Konsum, Alltag und Globalisierung
1. Juli 2006 um 12:50 von Ralph
Volkswirt und Soziologe Gerd Grözinger bürstet die Argumente für die geplante Absenkung von Gewinnsteuern gegen den Strich. Im Vergleich zu anderen EU-Ländern bezahlten deutsche Unternehmen trotz höherer nominaler Steuersätze wesentlich weniger an den Staat. Im Artikel Auf die Quote kommt es an weiß der Autor zu belegen, dass Deutschland für die Konzerne bereits ein Niedrigsteuerland sei.
Zwar haben viele Staaten in den letzten zwei Dekaden tatsächlich ihre nominalen Steuersätze gesenkt, aber im Gegenzug dafür die Bemessungsgrundlage verbreitert. Und das führte zu den in der Statistik sichtbaren Mehreinnahmen. Die große Ausnahme ist Deutschland. Hier ist es weiter möglich, über üppige Abschreibungs- und Rückstellungsmöglichkeiten Gewinne ganz legal dem Fiskus zu entziehen. Und dann erst die Chancen mit Auslandstöchtern. Es bedeutet wenig Problem, über Verrechnungspreise oder Lizenzgebühren Gewinne in Niedrigsteuerländern anfallen zu lassen, dort gering zu versteuern und dann hier gewinnsteuerfrei nach Deutschland zu transferieren, um sie den Aktionären auszuzahlen oder damit Konkurrenten aufzukaufen. Andere Länder sind da klüger und kassieren eine Differenz, wenn die ausländische Steuerzahlung geringer als zu Hause ausfällt.

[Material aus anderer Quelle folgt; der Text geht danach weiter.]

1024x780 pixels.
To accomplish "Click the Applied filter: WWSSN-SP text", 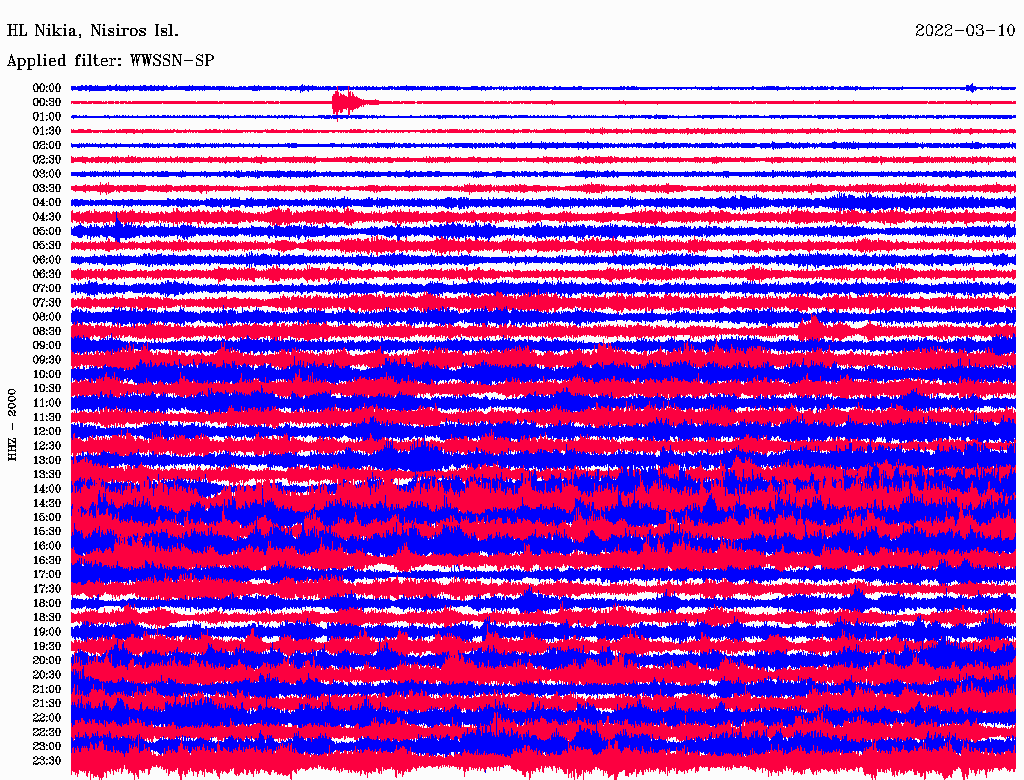I will [110, 61].
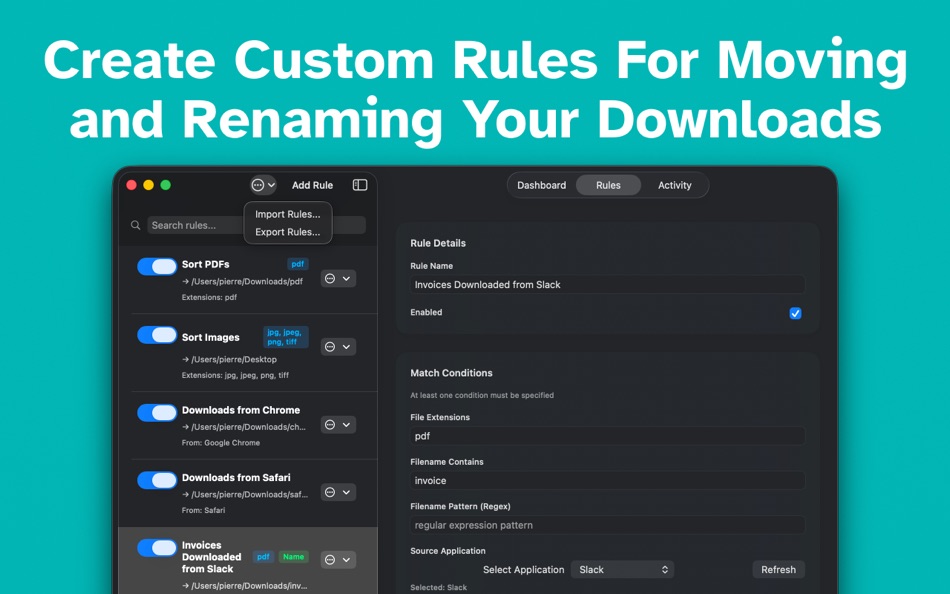The width and height of the screenshot is (950, 594).
Task: Toggle the sidebar visibility icon
Action: (x=359, y=185)
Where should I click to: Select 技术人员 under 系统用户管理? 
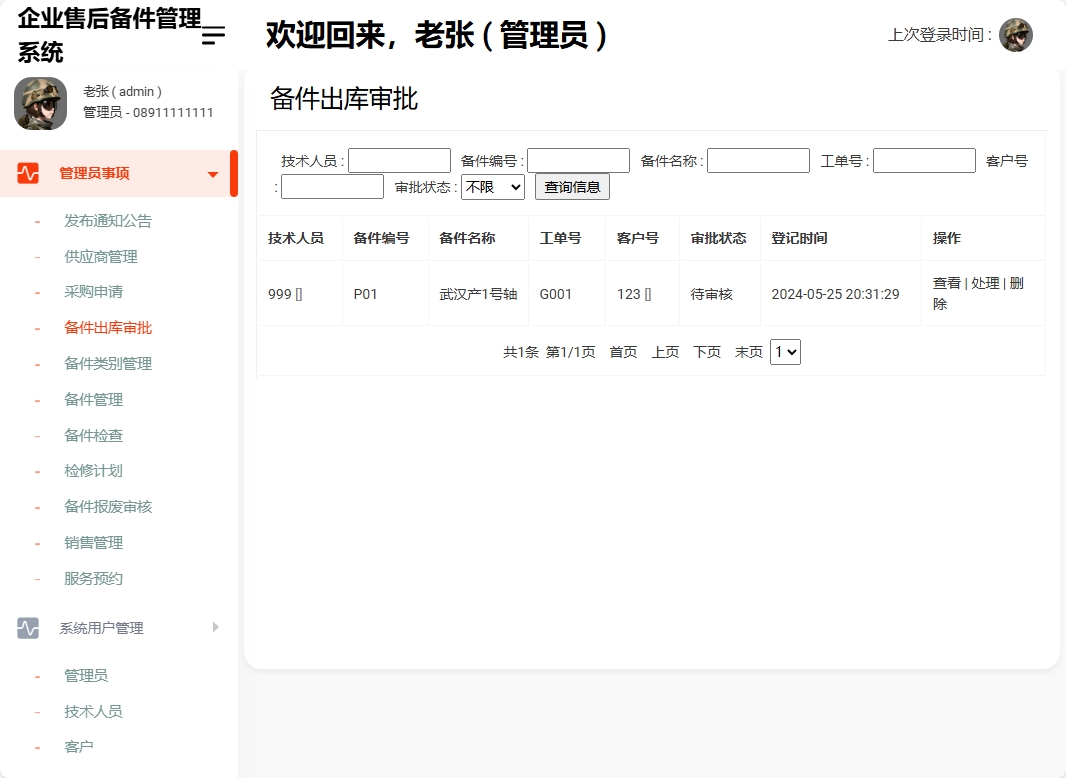point(94,711)
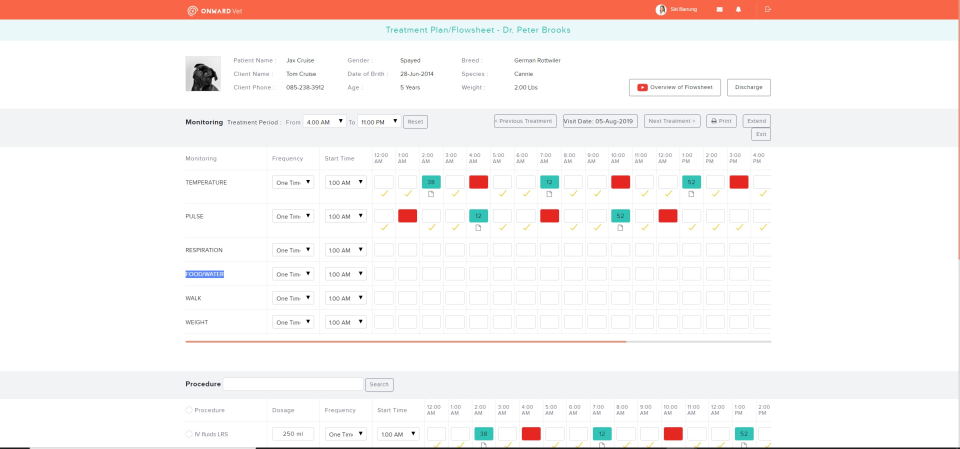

Was würde es in harten Euros bedeuten, wenn Deutschland den Schnitt dieser Länder erreichte? Das wären zwischen 20 und 30 Milliarden Euro zusätzliche Einnahmen, über die wir jetzt nicht verfügen. Und statt uns dem europäischen Standard anzupassen, will die große Koalition den Konzernen weitere acht Milliarden schenken. Das ist eine Katastrophe für Deutschland und Europa. Denn natürlich werden die Konzerne in den Nachbarländern ähnliche neue Vergünstigungen dort fordern.
Thematik: Globalisierung,Wirtschaftspolitik . .
1 Kommentar
1. Gernot H. | 1.07.06 um 17:20
Große Konzerne und Demokratie passen nicht wirklich zusammen, dafür aber große Konzerne und Machtpolitik und anscheinend sind Politiker von dieser Perspektive so berauscht (oder berauschen sich daran, wie noch nicht lange her Joschka Fischer), daß sie sich nur all zu bereitwillig deren Argumenten beugen und deren Interessen berücksichtigen.
Neben der Trennung von Staat und Kirche wird es immer nötiger Staat und Konzerne zu trennen.